Weddings are beautiful, emotional, expensive headaches. The average U.S. couple now drops somewhere between $30,000 and $35,000 to feed, seat, and please everyone from their grandmother to their coworker’s plus-one they’ve never met. But according to veteran UK wedding planner Hayley Evans (@amae.weddings on TikTok), many couples are blowing money on things that no one notices and no one cares about, sometimes before they’ve even booked the venue.
Here’s where she says most couples get it wrong.
The Big Wedding Money-Wasters, According to a Pro
1. Party Favors
“They are always a waste,” Evans told Absolutely Business. Most people forget to take them home. The rest? Straight to the trash. She recommends putting that money toward something useful, like a charity donation or better food.
2. Upgrading Champagne
Nobody’s dissecting your bubbles. “Nobody will know if you’ve upgraded from Prosecco to Champagne, apart from the experts, maybe,” Evans said. And when Champagne can double your drinks budget, that’s a lot of money for a detail most guests will miss.
3. Open Bars
Evans suggests skipping the free-for-all and going with one or two signature cocktails instead. Your friends will survive without their third tequila shot. Also, no one wants sloppy guests.
4. Five-Course Meals
“A well-balanced three-course meal can feel just as luxurious as five when thoughtfully chosen,” Evans said. Seasonal and simple almost always wins.
5. Impulse Buys
Buying bridesmaid dresses before you’ve picked a color scheme. Hiring a photographer before the venue. Ordering things just because they’re “cute.” It adds up. “Sleep on non-essentials,” she said. “All of that money just goes in the bin.”

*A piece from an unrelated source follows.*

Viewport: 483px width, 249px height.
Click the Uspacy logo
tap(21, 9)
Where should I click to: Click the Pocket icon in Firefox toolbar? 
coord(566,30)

6. Booking Off Instagram Alone
“Always read reviews, ask for quotes, and compare values,” she advises. Loving someone’s pastel wedding reel doesn’t mean they’re good at their job. And a planner, even for partial planning, often pays for itself in avoided mistakes.
7. Inviting Everyone You’ve Ever Met
Evans calls it the “Dinner Test”: if you wouldn’t gladly buy them a full day’s worth of food and drinks, do they really need a seat? Cutting back the guest list means better service, better wine, and fewer people asking if they can bring their new boyfriend.
8. Fresh Flowers Everywhere
Skip the flower explosion. Focus on high-impact areas: entrances, dinner tables, photo spots. Reuse arrangements from the ceremony to the reception. And maybe choose a naturally good-looking venue so you don’t have to hide it under hydrangeas.
Evans also recommends using a DJ over a band, sample sales over designer gowns, and digital invites over paper ones. Her goal isn’t to make your wedding cheap; it’s to make it smart. Thoughtful doesn’t have to mean overspending. Sometimes it just means knowing when to say no to the frivolous “cutesy” things.